Ranveer Singh is able to convince us of Bajirao’s personality for the most part. Except when the fine actor is made to do a victory song that ends with a pose, where Ranveer Singh inevitably takes over Bajirao.

Priyanka Chopra’s performance, particularly towards the second half, is the only time you actually ‘feel’ something for any of the characters. And Kashibai proves to be the most layered and interesting characters among all.

Deepika Padukone looks divine and she does bring out Mastani’s feisty rebelliousness. However with a hollow characterization that is given repetitive dialogue about ‘ishq, mohabbat’ and lines like ‘Mastani apni takdeer khud likhti hai’, the actor struggles to make the character as flesh-and-blood as possible.

Sanjay Leela Bhansali, that visual wizard, gives us beauty in every frame. You feel transported to another world, as you soak in the Aaina Mahal, the ornate chandeliers, beautiful fountains, the sheer ostentatious beauty all around.

But that cannot make up for the lack of emotional connect to the story and characters. Bhansali is utterly unsubtle whether it is visually (which works) and when it comes to drama (doesn’t work).

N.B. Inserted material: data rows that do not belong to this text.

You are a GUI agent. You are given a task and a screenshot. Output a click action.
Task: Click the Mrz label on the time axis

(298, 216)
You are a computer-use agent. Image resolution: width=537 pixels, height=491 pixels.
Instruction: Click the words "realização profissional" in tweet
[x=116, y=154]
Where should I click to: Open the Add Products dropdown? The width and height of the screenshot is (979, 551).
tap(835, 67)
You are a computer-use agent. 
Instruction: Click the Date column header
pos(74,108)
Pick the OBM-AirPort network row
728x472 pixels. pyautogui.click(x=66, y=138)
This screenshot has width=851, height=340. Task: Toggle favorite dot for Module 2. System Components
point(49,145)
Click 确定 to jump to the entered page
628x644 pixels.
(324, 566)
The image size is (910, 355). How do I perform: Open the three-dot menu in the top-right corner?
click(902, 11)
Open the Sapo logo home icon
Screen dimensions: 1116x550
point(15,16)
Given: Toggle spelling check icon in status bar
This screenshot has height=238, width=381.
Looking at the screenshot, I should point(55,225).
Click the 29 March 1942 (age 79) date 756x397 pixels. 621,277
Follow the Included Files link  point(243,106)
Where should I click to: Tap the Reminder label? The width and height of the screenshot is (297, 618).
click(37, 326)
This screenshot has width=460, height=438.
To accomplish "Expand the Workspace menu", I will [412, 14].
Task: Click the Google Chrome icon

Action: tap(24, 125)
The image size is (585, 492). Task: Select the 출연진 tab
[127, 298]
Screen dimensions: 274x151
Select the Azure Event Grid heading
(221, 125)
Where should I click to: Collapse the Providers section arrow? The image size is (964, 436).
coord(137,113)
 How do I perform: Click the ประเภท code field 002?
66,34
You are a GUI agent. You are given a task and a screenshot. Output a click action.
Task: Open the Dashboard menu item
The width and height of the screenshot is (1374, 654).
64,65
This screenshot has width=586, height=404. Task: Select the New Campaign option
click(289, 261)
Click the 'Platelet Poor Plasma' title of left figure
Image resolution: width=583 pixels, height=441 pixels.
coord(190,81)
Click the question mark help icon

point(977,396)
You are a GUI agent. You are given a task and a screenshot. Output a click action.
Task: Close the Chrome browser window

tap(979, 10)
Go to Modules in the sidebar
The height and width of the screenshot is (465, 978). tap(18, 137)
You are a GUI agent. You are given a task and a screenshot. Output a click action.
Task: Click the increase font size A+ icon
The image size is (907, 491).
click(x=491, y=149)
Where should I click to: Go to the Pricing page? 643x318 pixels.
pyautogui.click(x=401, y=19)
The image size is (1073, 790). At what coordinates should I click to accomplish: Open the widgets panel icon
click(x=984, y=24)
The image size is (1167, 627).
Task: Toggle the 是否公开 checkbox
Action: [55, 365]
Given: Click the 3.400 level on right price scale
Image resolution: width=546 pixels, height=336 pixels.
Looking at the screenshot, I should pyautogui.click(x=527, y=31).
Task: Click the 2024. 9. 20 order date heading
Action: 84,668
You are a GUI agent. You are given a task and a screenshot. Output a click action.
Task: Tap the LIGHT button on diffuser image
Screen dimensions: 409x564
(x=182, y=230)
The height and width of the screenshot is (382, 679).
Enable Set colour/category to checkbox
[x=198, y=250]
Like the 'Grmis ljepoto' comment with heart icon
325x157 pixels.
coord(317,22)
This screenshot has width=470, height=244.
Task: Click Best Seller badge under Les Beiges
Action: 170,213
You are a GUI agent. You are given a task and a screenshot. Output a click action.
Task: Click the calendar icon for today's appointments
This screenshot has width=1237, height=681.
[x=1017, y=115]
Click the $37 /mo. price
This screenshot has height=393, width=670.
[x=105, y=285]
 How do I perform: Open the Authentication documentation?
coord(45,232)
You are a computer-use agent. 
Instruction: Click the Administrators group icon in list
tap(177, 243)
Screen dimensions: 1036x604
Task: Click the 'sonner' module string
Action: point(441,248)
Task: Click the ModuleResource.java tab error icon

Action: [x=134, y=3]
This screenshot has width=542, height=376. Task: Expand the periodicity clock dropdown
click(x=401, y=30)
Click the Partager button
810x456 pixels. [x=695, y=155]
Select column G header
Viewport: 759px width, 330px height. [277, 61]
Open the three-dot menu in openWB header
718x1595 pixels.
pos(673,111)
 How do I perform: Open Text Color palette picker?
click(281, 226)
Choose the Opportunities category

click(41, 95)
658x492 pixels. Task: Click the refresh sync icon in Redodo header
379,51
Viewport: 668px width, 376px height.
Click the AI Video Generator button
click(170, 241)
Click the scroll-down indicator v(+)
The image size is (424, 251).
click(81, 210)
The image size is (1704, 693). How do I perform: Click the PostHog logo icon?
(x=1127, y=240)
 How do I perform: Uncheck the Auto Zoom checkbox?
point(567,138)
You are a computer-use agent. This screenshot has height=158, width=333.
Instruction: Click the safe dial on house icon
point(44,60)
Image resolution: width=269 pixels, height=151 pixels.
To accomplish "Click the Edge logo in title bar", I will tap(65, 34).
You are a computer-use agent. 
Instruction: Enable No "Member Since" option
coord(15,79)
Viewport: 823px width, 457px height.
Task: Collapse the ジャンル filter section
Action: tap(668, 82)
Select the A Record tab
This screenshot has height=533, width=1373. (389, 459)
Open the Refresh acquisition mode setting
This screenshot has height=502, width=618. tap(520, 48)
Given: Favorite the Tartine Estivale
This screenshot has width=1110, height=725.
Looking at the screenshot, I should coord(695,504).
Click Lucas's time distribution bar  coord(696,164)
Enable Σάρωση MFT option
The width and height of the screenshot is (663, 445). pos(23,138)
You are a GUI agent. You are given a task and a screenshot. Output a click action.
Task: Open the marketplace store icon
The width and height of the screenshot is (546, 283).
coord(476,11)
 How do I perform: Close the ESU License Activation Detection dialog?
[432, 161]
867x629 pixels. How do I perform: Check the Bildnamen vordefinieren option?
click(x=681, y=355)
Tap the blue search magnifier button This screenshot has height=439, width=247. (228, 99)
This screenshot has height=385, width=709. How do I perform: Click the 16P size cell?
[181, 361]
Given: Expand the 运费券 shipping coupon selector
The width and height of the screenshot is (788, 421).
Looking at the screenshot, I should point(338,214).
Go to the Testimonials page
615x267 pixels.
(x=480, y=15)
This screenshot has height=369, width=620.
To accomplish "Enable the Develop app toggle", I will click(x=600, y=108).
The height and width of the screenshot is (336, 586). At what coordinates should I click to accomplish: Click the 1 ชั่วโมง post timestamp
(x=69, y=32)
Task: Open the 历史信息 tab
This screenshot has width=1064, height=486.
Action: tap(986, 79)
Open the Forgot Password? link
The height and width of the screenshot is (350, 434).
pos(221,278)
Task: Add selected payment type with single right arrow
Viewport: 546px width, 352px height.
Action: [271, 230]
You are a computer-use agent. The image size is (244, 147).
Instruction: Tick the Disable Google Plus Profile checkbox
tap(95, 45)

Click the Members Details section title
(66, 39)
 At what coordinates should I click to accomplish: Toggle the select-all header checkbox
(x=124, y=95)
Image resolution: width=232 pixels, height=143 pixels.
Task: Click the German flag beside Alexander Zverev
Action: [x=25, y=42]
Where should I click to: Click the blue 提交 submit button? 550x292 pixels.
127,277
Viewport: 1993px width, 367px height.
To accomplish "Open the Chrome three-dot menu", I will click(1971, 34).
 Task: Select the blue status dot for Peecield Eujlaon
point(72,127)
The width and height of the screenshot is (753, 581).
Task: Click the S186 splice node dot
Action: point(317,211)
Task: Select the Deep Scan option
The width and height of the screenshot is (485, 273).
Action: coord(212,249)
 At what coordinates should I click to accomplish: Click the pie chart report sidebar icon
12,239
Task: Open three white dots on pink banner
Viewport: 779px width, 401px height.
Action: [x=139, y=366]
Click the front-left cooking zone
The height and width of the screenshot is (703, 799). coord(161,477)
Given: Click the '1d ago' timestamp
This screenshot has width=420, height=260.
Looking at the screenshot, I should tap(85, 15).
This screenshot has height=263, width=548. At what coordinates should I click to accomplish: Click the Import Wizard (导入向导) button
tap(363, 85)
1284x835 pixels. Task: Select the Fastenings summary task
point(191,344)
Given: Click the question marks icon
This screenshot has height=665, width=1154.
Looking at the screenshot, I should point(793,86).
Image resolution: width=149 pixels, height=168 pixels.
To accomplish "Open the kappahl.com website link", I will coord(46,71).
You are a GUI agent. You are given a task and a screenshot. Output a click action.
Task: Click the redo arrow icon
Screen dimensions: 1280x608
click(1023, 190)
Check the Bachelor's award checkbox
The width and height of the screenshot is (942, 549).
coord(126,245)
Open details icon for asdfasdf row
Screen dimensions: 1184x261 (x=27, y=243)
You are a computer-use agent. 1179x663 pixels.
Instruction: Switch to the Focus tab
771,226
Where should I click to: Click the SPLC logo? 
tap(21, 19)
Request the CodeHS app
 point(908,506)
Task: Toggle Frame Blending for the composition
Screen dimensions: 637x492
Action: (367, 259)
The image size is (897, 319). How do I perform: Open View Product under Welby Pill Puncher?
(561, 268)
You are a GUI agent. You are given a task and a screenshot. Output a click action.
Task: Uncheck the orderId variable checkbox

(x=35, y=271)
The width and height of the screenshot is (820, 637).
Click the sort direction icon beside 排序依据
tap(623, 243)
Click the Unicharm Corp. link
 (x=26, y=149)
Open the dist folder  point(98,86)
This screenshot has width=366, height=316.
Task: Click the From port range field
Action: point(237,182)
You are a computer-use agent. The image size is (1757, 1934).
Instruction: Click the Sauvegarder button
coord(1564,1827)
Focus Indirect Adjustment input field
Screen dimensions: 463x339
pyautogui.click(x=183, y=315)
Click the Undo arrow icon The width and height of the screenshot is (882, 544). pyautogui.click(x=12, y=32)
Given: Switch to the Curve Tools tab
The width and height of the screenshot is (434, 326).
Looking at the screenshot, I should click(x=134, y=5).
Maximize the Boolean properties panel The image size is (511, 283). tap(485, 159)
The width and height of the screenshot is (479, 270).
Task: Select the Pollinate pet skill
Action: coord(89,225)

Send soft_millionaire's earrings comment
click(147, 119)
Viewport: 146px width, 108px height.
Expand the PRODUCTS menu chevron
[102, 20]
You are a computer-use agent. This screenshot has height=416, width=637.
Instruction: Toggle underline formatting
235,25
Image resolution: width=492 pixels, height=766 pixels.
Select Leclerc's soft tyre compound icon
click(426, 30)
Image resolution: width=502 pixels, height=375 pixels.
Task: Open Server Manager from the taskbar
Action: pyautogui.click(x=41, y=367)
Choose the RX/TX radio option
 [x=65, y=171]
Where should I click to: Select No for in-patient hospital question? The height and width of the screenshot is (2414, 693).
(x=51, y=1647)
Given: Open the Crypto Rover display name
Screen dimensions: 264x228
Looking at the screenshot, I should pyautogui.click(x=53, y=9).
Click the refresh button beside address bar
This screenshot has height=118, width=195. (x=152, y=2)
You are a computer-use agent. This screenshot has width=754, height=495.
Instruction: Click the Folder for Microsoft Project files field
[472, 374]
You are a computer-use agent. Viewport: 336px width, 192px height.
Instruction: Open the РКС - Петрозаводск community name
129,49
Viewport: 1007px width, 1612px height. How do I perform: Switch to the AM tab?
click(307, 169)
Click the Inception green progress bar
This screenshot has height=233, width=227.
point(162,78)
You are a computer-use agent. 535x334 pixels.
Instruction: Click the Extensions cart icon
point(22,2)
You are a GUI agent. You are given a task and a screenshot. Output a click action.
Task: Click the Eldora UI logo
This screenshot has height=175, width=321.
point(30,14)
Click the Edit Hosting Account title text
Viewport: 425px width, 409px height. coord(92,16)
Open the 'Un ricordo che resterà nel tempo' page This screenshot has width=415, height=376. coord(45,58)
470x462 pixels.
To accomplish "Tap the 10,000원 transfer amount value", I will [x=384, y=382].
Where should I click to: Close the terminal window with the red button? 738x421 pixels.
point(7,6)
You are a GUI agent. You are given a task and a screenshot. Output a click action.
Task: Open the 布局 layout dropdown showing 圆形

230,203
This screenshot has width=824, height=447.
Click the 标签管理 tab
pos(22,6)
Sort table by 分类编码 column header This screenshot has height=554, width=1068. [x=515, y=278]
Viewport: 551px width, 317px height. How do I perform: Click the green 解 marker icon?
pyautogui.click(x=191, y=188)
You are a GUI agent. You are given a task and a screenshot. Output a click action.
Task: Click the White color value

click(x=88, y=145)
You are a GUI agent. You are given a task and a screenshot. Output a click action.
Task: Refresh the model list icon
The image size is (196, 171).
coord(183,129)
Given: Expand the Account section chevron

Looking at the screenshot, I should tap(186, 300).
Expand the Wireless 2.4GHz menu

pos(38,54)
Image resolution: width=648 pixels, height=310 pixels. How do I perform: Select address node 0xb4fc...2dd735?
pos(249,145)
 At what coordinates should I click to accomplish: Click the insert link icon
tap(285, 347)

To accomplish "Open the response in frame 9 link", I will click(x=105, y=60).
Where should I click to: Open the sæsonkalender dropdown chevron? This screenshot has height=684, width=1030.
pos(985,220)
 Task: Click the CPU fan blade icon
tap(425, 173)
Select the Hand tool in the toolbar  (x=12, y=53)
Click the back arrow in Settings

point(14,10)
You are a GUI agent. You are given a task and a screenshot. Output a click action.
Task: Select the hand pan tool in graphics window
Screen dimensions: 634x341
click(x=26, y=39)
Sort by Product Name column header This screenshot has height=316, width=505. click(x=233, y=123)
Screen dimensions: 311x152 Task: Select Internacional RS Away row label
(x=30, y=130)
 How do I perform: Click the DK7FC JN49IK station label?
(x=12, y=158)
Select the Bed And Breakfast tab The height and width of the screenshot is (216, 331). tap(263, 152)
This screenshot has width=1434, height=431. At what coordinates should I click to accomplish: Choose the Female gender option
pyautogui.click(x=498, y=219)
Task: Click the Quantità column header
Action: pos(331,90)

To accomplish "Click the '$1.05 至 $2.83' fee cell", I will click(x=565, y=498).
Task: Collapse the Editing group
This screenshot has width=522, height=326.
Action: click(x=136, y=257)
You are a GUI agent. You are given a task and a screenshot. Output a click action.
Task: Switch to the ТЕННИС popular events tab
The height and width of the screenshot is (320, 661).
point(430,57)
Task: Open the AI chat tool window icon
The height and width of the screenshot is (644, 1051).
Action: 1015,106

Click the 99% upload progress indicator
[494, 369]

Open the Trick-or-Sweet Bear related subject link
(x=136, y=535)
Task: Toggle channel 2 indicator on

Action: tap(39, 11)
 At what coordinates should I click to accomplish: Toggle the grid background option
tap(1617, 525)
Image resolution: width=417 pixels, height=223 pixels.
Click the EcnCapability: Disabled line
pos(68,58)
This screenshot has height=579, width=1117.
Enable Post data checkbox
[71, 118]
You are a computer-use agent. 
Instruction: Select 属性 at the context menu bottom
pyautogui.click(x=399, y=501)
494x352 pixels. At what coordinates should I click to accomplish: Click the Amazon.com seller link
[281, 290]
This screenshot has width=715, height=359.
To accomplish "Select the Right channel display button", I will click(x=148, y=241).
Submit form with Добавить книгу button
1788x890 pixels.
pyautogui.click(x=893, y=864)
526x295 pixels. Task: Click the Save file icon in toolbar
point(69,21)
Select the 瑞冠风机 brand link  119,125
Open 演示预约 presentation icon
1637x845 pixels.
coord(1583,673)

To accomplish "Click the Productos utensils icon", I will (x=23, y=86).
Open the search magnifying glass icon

For example, all arguments are loud, and peppered with simplistic dialogue. In order to add a touch of drama, all characters hop into water and walk, instead of taking a turn and using the floor. A character travels a stormy sea in the dead of the night to profess love. All Bajirao’s enemies are scowling, kohl-ed actors who look like they’re playing dress-up. Accents are sketchy and inconsistent.

The saddest part is we don’t know what to make of the Bajirao-Mastani romance. It happens in a hurried manner (they’re professing undying love in days), too many convoluted developments take place, the fact that he’s married to Kashibai never once comes up in their conversation, and so, we don’t connect enough to root for them.

With that gone, all that remains is the uneasy relationship between Kashibai and Mastani, which has its moments. Bhansali’s classical-music infused songs, Sudeep Chatterjee’s cinematography, Anju Modi’s costumes and the production design are all aces.

The story had the potential to touch the heart; but what you essentially recall is the genius of Deepika’s costume, Priyanka’s Kashibai and her lovely Maharashtrian look, Ranveer’s astute sword-fights and that swivelling crystal chandelier. Watch it for the visual splendor and snatches of masterful performances from the lead cast.